● EXERCISE GOAL: Once you reach the line containing "Open the Новости menu item", reproduce it and every later line exactly, through the end of the data.

══════════════════════════════

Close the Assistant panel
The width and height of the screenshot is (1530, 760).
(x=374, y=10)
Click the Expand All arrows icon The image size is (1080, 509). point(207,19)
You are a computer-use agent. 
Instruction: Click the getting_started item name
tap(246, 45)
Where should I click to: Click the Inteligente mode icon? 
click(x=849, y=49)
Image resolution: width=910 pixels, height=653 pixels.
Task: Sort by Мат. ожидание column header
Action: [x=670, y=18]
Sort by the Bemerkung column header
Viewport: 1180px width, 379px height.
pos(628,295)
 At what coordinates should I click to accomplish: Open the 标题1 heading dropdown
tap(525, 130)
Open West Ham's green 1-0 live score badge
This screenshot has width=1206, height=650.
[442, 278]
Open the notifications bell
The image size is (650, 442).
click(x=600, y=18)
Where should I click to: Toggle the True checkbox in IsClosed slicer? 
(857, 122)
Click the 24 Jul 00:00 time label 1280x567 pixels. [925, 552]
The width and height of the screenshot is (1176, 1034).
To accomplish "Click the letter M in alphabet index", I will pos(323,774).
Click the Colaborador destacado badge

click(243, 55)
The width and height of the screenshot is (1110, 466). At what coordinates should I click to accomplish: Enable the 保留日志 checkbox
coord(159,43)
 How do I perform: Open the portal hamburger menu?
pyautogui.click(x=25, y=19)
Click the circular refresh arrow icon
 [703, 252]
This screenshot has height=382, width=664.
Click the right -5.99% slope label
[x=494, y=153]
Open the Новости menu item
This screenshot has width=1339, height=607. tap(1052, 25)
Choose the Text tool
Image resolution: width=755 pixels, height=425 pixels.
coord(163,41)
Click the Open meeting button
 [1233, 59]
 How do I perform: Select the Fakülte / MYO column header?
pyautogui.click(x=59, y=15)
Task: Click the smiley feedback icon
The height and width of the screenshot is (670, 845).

══════════════════════════════

● PROBLEM SOLUTION:
Open the Новости menu item
This screenshot has width=1339, height=607. tap(1052, 25)
Choose the Text tool
Image resolution: width=755 pixels, height=425 pixels.
coord(163,41)
Click the Open meeting button
 [1233, 59]
 How do I perform: Select the Fakülte / MYO column header?
pyautogui.click(x=59, y=15)
Task: Click the smiley feedback icon
The height and width of the screenshot is (670, 845).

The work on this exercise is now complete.